Julian Philip Matthew Johnson (1873–1939) was an American surgeon and author of several books on Eastern spirituality. He spent much of the 1930s in India, was associated with the Radha Soami Satsang Beas movement and Surat Shabd Yoga, and wrote five books (one unpublished) as a result of his experiences.

The writings of Paul Twitchell, the founder of ECKANKAR,[1] show many close similarities to Johnson's, and Twitchell has in fact been accused of extensively plagiarizing from Johnson's works, particularly Johnson's The Path of the Masters.

Life and career[edit]

Early Days and Education[edit]

Johnson grew up in a staunch Christian family in the southern United States, became a Baptist minister at age 17, graduated Bachelor of Divinity in Bolivar, Missouri, and received an appointment as a missionary to India at age 22. Johnson claimed that experiences during his three-year stay in India, however, rendered him surprised by the deep understanding possessed by Indians he had sought to convert, and urged him towards further study.
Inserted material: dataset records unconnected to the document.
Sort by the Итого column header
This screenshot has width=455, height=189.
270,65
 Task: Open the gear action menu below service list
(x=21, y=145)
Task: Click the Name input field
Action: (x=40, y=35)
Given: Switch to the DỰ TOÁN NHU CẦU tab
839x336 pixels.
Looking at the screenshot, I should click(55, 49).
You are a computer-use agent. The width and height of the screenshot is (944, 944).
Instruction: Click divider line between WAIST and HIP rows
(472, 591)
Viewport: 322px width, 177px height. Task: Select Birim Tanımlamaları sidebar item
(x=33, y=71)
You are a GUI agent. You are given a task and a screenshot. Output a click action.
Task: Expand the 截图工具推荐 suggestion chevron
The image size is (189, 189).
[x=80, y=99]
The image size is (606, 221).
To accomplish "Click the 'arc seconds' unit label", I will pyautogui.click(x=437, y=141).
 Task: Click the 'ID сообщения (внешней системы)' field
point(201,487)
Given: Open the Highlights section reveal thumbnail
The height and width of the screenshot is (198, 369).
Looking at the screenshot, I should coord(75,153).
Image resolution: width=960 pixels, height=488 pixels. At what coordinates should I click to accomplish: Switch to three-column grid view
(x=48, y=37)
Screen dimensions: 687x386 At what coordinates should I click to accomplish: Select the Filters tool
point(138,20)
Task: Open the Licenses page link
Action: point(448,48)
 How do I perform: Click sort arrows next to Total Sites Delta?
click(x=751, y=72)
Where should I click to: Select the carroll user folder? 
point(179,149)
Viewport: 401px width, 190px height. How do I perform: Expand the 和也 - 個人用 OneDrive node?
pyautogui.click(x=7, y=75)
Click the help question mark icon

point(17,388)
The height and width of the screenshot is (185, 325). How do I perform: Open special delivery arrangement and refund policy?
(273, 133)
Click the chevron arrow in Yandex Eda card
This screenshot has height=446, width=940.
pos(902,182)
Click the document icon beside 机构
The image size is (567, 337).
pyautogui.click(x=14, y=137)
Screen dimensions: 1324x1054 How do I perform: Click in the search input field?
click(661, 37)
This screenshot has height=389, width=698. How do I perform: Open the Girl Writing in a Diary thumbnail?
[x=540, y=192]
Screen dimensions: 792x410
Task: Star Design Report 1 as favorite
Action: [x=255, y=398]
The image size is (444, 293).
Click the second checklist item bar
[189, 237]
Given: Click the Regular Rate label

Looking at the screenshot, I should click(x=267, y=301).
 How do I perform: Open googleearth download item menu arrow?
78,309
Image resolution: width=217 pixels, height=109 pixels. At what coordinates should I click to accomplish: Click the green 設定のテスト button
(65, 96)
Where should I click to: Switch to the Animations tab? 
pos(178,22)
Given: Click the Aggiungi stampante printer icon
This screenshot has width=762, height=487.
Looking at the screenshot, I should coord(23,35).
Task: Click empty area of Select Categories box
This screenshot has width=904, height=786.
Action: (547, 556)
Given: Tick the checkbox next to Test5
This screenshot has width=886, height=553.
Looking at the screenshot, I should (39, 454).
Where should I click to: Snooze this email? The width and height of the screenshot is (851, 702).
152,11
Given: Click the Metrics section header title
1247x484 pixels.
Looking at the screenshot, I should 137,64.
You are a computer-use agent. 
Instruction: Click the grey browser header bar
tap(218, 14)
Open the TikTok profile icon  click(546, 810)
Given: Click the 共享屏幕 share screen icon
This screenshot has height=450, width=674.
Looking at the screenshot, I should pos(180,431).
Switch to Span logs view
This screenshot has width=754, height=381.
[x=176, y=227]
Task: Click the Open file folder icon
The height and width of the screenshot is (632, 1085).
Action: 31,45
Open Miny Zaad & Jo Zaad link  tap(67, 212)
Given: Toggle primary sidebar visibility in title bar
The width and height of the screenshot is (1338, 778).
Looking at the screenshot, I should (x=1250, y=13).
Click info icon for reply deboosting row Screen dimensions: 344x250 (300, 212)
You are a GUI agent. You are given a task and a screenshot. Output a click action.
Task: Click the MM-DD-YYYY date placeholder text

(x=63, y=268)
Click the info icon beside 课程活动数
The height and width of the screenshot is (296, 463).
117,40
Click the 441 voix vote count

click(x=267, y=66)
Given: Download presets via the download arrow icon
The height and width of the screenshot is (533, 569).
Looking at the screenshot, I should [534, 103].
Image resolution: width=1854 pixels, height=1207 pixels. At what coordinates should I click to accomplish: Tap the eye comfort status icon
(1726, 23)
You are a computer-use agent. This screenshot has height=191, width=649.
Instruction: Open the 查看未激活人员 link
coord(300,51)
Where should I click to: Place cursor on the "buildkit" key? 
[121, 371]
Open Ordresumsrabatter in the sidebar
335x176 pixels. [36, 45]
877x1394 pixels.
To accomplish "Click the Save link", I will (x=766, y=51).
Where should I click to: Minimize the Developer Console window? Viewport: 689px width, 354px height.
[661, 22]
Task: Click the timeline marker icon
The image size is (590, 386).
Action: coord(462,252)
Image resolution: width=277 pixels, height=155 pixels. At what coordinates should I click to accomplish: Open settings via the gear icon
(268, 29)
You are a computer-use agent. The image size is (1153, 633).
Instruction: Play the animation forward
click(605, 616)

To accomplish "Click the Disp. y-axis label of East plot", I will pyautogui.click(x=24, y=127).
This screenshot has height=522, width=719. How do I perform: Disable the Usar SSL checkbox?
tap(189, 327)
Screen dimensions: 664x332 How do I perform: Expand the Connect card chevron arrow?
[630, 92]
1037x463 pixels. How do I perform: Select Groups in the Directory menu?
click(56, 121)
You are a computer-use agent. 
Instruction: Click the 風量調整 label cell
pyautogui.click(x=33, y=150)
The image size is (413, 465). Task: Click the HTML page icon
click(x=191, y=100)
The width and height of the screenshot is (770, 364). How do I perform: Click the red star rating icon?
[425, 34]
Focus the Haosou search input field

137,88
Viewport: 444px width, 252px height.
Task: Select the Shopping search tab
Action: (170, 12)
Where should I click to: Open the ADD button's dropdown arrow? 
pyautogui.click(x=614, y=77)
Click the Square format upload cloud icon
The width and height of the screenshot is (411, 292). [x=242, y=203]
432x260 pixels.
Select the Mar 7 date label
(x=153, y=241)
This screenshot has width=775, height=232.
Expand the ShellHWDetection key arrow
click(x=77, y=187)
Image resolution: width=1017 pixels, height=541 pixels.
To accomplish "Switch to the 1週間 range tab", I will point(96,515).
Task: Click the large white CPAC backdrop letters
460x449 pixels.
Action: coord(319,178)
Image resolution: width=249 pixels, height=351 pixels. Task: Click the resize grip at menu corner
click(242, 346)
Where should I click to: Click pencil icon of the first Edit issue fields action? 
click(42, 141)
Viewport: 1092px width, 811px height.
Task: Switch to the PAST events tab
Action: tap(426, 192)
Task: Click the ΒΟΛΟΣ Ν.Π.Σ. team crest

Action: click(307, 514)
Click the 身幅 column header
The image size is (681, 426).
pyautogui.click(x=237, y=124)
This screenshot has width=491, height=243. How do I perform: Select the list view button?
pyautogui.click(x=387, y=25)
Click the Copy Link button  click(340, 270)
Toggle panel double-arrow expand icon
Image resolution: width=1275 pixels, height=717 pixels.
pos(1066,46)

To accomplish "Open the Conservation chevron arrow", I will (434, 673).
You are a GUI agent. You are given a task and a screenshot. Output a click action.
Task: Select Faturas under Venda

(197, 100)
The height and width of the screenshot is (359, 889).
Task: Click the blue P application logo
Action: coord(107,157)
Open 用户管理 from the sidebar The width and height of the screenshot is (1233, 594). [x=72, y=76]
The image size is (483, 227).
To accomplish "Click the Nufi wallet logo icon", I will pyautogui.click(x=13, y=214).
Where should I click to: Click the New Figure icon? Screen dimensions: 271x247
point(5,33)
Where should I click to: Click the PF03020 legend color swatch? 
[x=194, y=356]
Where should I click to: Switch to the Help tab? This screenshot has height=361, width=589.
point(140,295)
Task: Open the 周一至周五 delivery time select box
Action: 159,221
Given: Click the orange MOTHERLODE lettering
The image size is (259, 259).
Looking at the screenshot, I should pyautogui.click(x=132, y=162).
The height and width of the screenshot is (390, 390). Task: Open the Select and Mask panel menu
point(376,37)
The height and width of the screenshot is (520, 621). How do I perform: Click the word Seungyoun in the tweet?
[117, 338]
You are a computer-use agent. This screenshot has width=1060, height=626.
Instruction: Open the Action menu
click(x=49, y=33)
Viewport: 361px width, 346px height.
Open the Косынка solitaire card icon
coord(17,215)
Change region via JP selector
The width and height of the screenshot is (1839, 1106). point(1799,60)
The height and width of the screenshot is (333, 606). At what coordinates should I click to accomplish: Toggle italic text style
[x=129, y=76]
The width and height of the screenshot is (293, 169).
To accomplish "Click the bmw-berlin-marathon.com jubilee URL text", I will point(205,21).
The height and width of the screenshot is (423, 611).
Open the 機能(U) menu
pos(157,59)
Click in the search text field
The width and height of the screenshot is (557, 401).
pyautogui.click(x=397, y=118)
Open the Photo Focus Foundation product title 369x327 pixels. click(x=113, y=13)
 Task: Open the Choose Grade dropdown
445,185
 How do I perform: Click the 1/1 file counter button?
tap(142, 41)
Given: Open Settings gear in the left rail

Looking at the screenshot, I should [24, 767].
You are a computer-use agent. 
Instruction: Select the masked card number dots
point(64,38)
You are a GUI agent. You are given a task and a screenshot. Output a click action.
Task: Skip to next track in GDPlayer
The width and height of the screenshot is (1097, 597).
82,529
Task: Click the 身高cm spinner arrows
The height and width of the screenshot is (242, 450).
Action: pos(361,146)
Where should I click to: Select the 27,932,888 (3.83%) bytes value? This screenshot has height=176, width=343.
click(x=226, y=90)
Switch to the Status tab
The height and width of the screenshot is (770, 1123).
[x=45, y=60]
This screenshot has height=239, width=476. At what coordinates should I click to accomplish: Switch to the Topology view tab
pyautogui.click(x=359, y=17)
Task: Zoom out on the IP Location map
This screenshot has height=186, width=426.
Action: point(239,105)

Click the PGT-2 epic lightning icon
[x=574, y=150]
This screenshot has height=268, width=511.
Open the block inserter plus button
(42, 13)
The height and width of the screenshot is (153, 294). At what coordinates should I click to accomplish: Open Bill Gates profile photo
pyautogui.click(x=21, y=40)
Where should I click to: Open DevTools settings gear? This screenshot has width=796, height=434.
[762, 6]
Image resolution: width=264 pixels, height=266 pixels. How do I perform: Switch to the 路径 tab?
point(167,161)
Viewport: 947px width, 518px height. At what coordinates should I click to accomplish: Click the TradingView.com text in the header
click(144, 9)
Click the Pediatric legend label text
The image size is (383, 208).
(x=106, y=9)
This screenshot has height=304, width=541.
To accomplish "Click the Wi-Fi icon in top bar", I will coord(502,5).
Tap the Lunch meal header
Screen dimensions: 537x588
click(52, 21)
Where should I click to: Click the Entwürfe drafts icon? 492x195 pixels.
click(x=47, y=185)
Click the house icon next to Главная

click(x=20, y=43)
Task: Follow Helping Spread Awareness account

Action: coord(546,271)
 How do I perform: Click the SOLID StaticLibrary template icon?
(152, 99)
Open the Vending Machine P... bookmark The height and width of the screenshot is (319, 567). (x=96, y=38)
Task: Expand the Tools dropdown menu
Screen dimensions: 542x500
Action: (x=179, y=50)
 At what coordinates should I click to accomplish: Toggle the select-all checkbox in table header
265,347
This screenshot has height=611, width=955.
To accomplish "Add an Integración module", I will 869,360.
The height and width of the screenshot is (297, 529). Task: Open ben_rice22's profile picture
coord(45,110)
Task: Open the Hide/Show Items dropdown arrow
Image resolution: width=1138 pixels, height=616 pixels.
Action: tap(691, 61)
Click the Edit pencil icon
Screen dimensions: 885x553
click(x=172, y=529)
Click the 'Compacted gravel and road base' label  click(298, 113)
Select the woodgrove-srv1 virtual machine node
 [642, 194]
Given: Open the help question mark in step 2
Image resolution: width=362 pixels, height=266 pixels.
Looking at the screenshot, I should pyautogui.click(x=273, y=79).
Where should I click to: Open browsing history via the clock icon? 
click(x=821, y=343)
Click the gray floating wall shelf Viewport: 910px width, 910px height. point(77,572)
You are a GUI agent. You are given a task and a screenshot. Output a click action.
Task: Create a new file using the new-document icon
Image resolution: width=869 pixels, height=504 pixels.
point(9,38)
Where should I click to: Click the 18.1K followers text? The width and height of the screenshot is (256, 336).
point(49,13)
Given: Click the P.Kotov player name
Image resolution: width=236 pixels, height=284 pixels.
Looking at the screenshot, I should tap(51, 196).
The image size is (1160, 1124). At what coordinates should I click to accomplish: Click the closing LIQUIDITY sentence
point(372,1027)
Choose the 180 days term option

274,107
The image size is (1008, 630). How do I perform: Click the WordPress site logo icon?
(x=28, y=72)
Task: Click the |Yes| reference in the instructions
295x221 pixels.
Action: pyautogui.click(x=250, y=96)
Back in the United States, he earned two master's degrees (M.A. theology) at the University of Chicago, resigned his 17-year Baptist ministership, and earned an M.D. from the State University of Iowa. He served as an assistant surgeon in the United States Navy during World War I, and later went into private practice. He also owned and flew his own airplanes.

Religious Studies[edit]

Over the years, he took to studies of various religious and philosophical teachings, including Christian Science, Freemasonry, New Thought, Rosicrucianism, Spiritualism, Blavatskyan Theosophy, and world religions. His spiritual explorations culminated when he visited an old friend (Julia McQuilkin in Oregon)[2] who was a disciple of Bābā Sāwan Singh of Beās, Pañjāb, India. Convinced that he had found his path, Johnson requested initiation, which was arranged for by Dr. Harold Brock[3] and performed on 21 March 1931. After a year, Johnson left once more for India on 24 March 1932.[4] (At the two-week stopover in Hawaii, he had discussions on religion with the English Jōdo Shinshū priest Ernest "Shinkaku" Hunt [1876–1967] of the Hongwanji.[4])

Move to India[edit]

Dr. Johnson was the first American to live at Derā Bābā Jaimal Singh, in Beās, where he became busy with study, writing, medical work, meditation, and traveling with Sāwan Singh. He edited Sardār Sevā Singh's English translation of Soāmī Shivdayāl Singh's Sār Bacan,[5] and coined the term "Audible Life Stream". He authored With a Great Master in India (1934), the first book on Surat Shabd Yoga by a Westerner, and his masterwork The Path of the Masters. In Kashmir, Johnson met Paul Petzoldt (who later became the famous mountaineer, Outward Bound instructor, and founder of the National Outdoor Leadership School), and invited him to the Derā where Petzoldt served as Johnson's assistant, even helping in surgical operations.[6]

Legacy[edit]

Johnson remains the most well-known among many Western adherents of and authors on Sant Mat / Surat Shabd Yoga (IAST: Sūrat-Śabd Yoga). Possibly, no other single author in Sant Mat has more influenced North American "Shabdism" (—David C. Lane's term) than Johnson.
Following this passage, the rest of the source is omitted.